From: Lorenzo Stoakes <lorenzo.stoakes@oracle.com>
To: "David Hildenbrand (Red Hat)" <david@kernel.org>
Cc: Yafang Shao <laoar.shao@gmail.com>,
Alexei Starovoitov <alexei.starovoitov@gmail.com>,
Andrew Morton <akpm@linux-foundation.org>,
Alexei Starovoitov <ast@kernel.org>,
Daniel Borkmann <daniel@iogearbox.net>,
Andrii Nakryiko <andrii@kernel.org>,
Martin KaFai Lau <martin.lau@linux.dev>,
Eduard <eddyz87@gmail.com>, Song Liu <song@kernel.org>,
Yonghong Song <yonghong.song@linux.dev>,
John Fastabend <john.fastabend@gmail.com>,
KP Singh <kpsingh@kernel.org>,
Stanislav Fomichev <sdf@fomichev.me>, Hao Luo <haoluo@google.com>,
Jiri Olsa <jolsa@kernel.org>, Zi Yan <ziy@nvidia.com>,
Liam Howlett <Liam.Howlett@oracle.com>,
npache@redhat.com, ryan.roberts@arm.com, dev.jain@arm.com,
Johannes Weiner <hannes@cmpxchg.org>,
usamaarif642@gmail.com, gutierrez.asier@huawei-partners.com,
Matthew Wilcox <willy@infradead.org>,
Amery Hung <ameryhung@gmail.com>,
David Rientjes <rientjes@google.com>,
Jonathan Corbet <corbet@lwn.net>, Barry Song <21cnbao@gmail.com>,
Shakeel Butt <shakeel.butt@linux.dev>, Tejun Heo <tj@kernel.org>,
lance.yang@linux.dev, Randy Dunlap <rdunlap@infradead.org>,
Chris Mason <clm@meta.com>, bpf <bpf@vger.kernel.org>,
linux-mm <linux-mm@kvack.org>
Subject: Re: [PATCH v12 mm-new 06/10] mm: bpf-thp: add support for global mode
Date: Fri, 28 Nov 2025 08:55:12 +0000 [thread overview]
Message-ID: <f8b4bd7a-b2e6-4ac0-971a-75cfd03c824d@lucifer.local> (raw)
In-Reply-To: <e52bf30d-e63b-44ed-9808-ee3e612e0ba1@kernel.org>
On Fri, Nov 28, 2025 at 09:39:06AM +0100, David Hildenbrand (Red Hat) wrote:
> On 11/28/25 03:53, Yafang Shao wrote:
> > On Thu, Nov 27, 2025 at 7:48 PM David Hildenbrand (Red Hat)

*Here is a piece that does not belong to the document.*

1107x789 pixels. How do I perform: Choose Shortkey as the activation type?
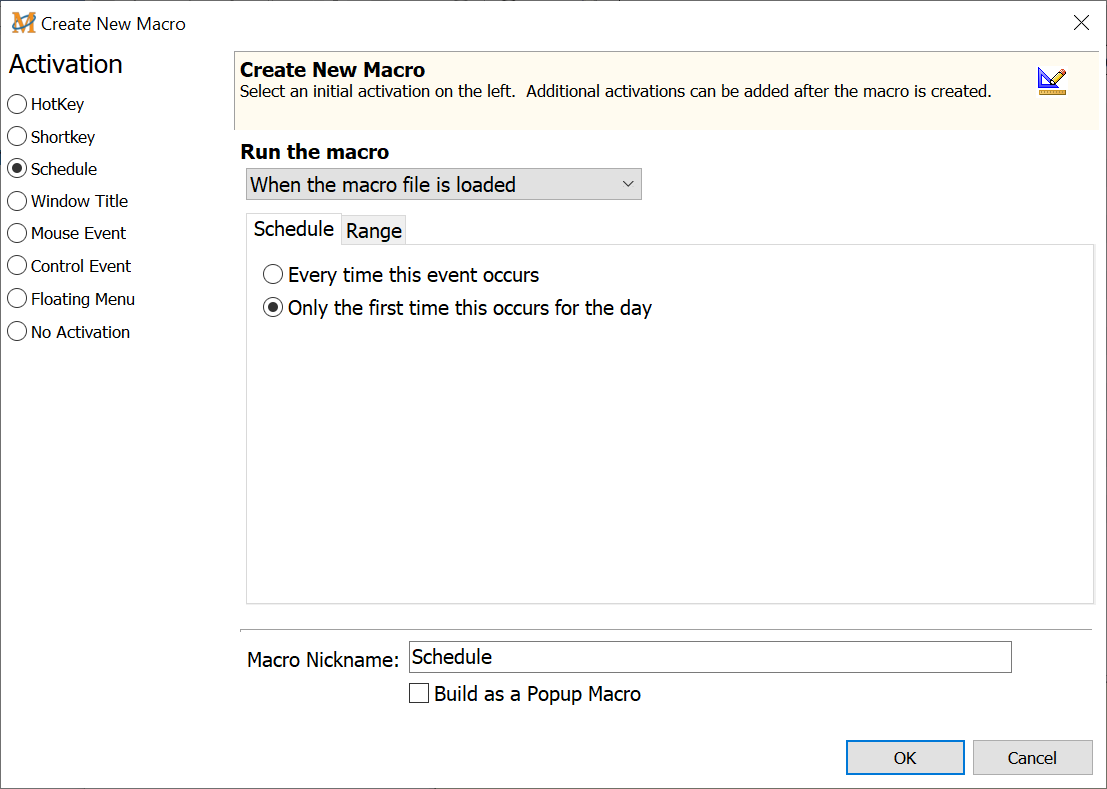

> > <david@kernel.org> wrote:
>
> Lorenzo commented on the upstream topic, let me mostly comment on the other
> parts:
> > > > Attaching st_ops to task_struct or to mm_struct is a can of worms.
> > > > With cgroup-bpf we went through painful bugs with lifetime
> > > > of cgroup vs bpf, dying cgroups, wq deadlock, etc. All these
> > > > problems are behind us. With st_ops in mm_struct it will be more
> > > > painful. I'd rather not go that route.
> > >
> > > That's valuable information, thanks. I would have hoped that per-MM
> > > policies would be easier.
> >
> > The per-MM approach has a performance advantage over per-MEMCG
> > policies. This is because it accesses the policy hook directly via
> >
> > vma->vm_mm->bpf_mm->policy_hook()
> >
> > whereas the per-MEMCG method requires a more expensive lookup:
> >
> > memcg = get_mem_cgroup_from_mm(vma->vm_mm);
> > memcg->bpf_memcg->policy_hook();
> > > This lookup could be a concern in a critical path. However, this
> > performance issue in the per-MEMCG mode can be mitigated. For
> > instance, when a task is added to a new memcg, we can cache the hook
> > pointer:
> >
> > task->mm->bpf_mm->policy_hook = memcg->bpf_memcg->policy_hook
> >
> > Ultimately, we might still introduce a mm_struct:bpf_mm field to
> > provide an efficient interface.
>
> Right, caching is what I would have proposed. I would expect some headakes
> with lifetime, but probably nothing unsolvable.
>
>
> > > Sounds like cgroup-bpf has sorted
> > > out most of the mess.
> >
> > No, the attach-based cgroup-bpf has proven to be ... a "can of worms"
> > in practice ...
> > (I welcome corrections from the BPF maintainers if my assessment is
> > inaccurate.)
>
> I don't know what's right or wrong here, as Alexei said the "mm_struct"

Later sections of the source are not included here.